_What the exercise asks:_ Set down, exactly as they stand, the lines from the one containing "The width and height of the screenshot is (1280, 720)." through the last line of the records below, leaving every picture out.

Listed records Start Marker

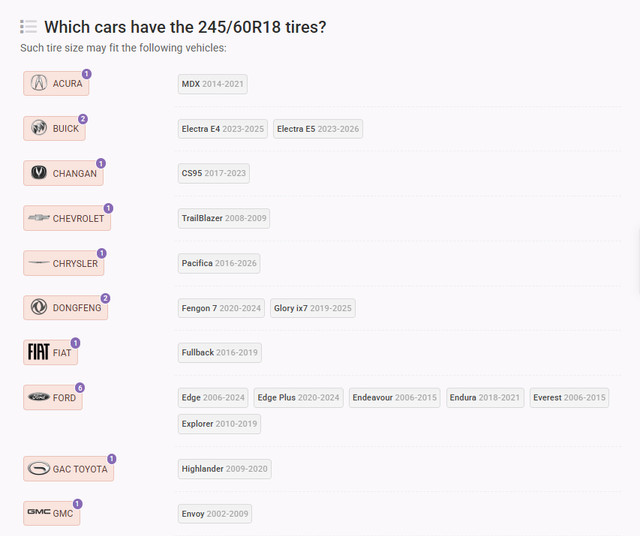The width and height of the screenshot is (640, 536).
Task: Click the Fiat logo icon
Action: (x=38, y=352)
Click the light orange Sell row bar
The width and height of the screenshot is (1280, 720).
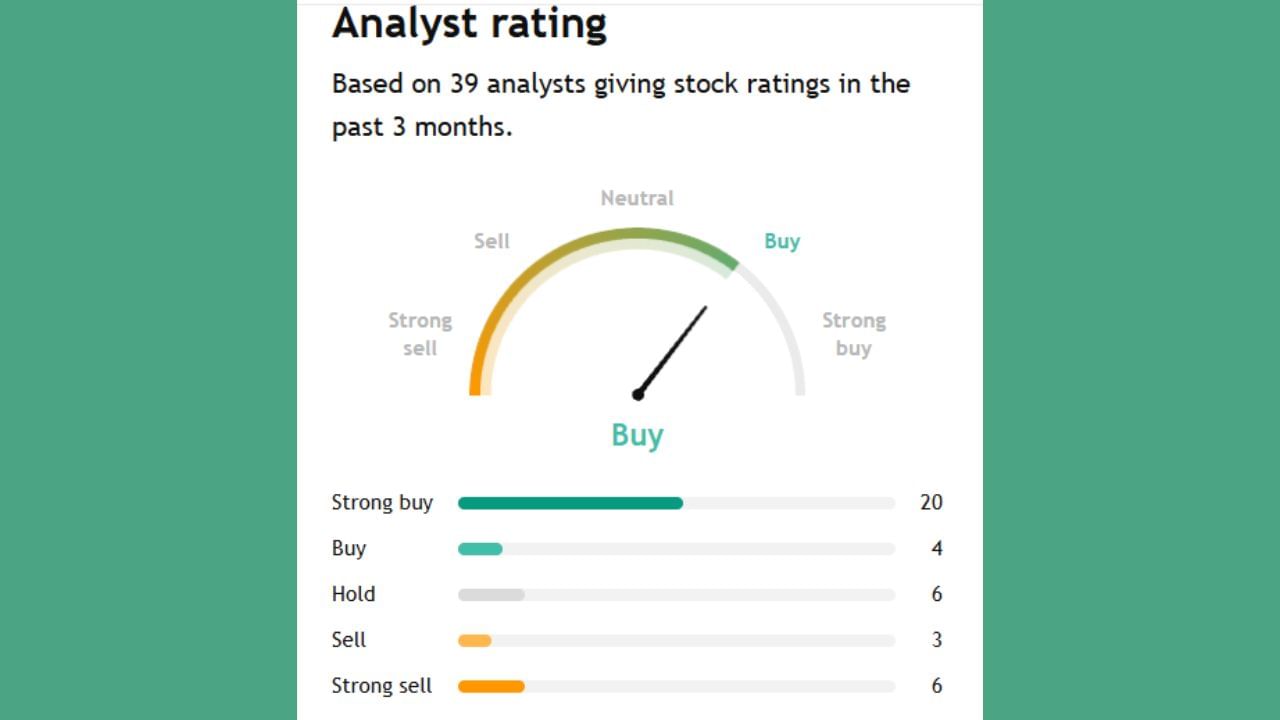pos(475,640)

Listed records End Marker

_Response below:_
The width and height of the screenshot is (1280, 720).
pos(475,640)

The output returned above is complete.